I ran 1km tonight! I know, I know, it doesn`t seem like a lot but it`s a big leap from where I was 4 weeks ago when boot camp began. I pushed through every muscle cramp, though every wave of defeat and I kicked ass tonight.
I feel like that hour, right there for 60 minutes I don`t think about anything except my body, my muscles. Every heart beat, every drop of sweat brings me closer to my goals. Every time I push through one more push up, sit up, another squat, I push myself farther from the woman who was tossed around like a punching bag, treated like dirt. I feel like I have more fight in me because of what happened to me, not to belittle the effort of anyone else, but I fight harder so that if something ever happened again I would be capable of fighting back.
Every muscle in my body screams for me to stop, but every fibre of my being fights for me to push harder and longer. I remind myself over and over again that I can do this. Every moment, every breath and every choice gets me closer to feeling like a whole person again, physically and mentally.
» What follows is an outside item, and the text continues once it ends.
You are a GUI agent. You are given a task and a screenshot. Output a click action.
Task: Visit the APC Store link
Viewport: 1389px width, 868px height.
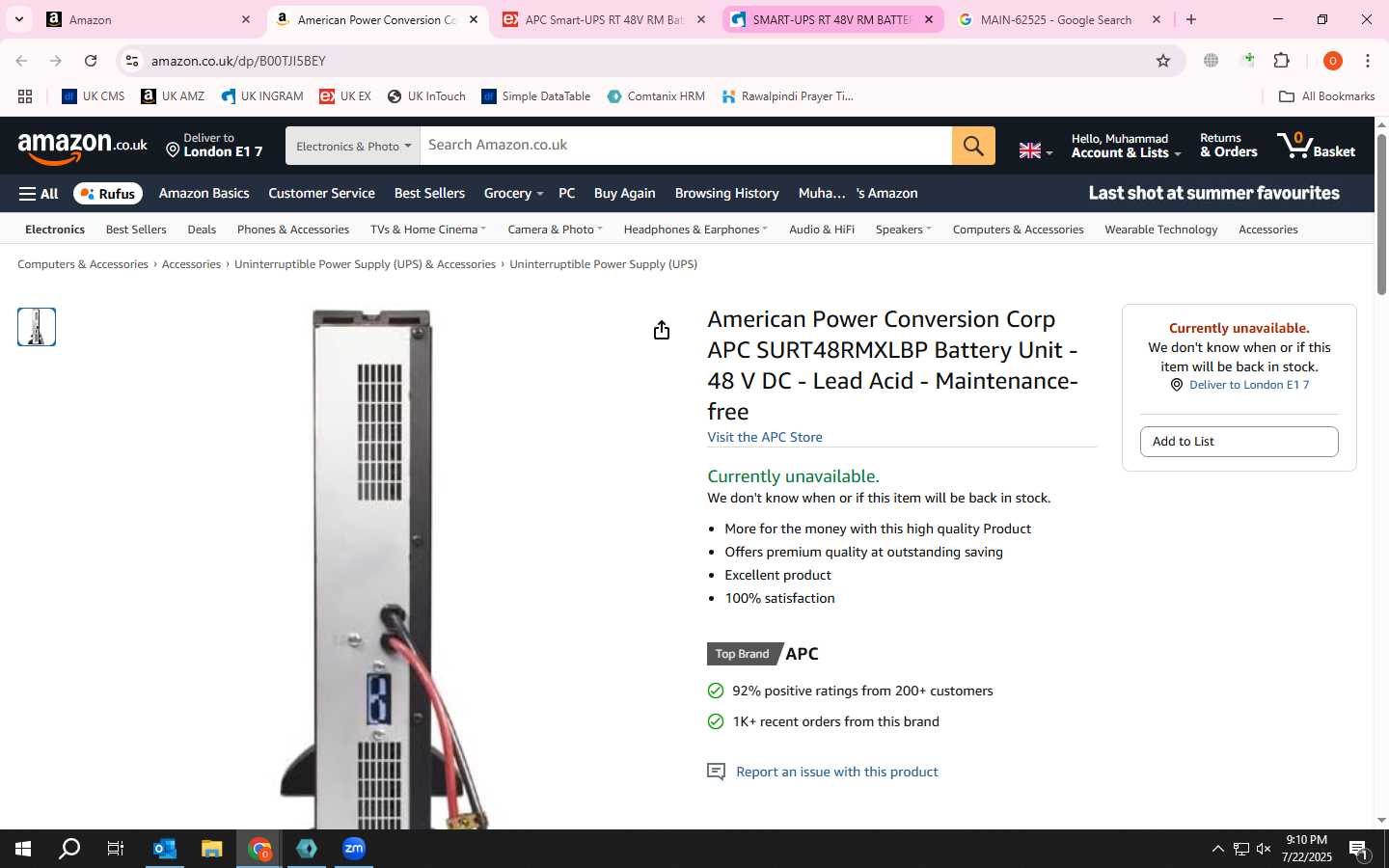[x=765, y=437]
I called my therapist today, I need to go back in. I am having panic attacks at 3 a.m. Thankfully I know that these are just moments of anxiety and to breathe through it, but I also know enough to go back to therapy. There`s a lot of stress going on right now, work stress… wedding stress… some other things too personal to discuss here. Hoping I can find a solution that doesn`t come from the bottom of a prescription pill bottle, just a lot of talking and inner work.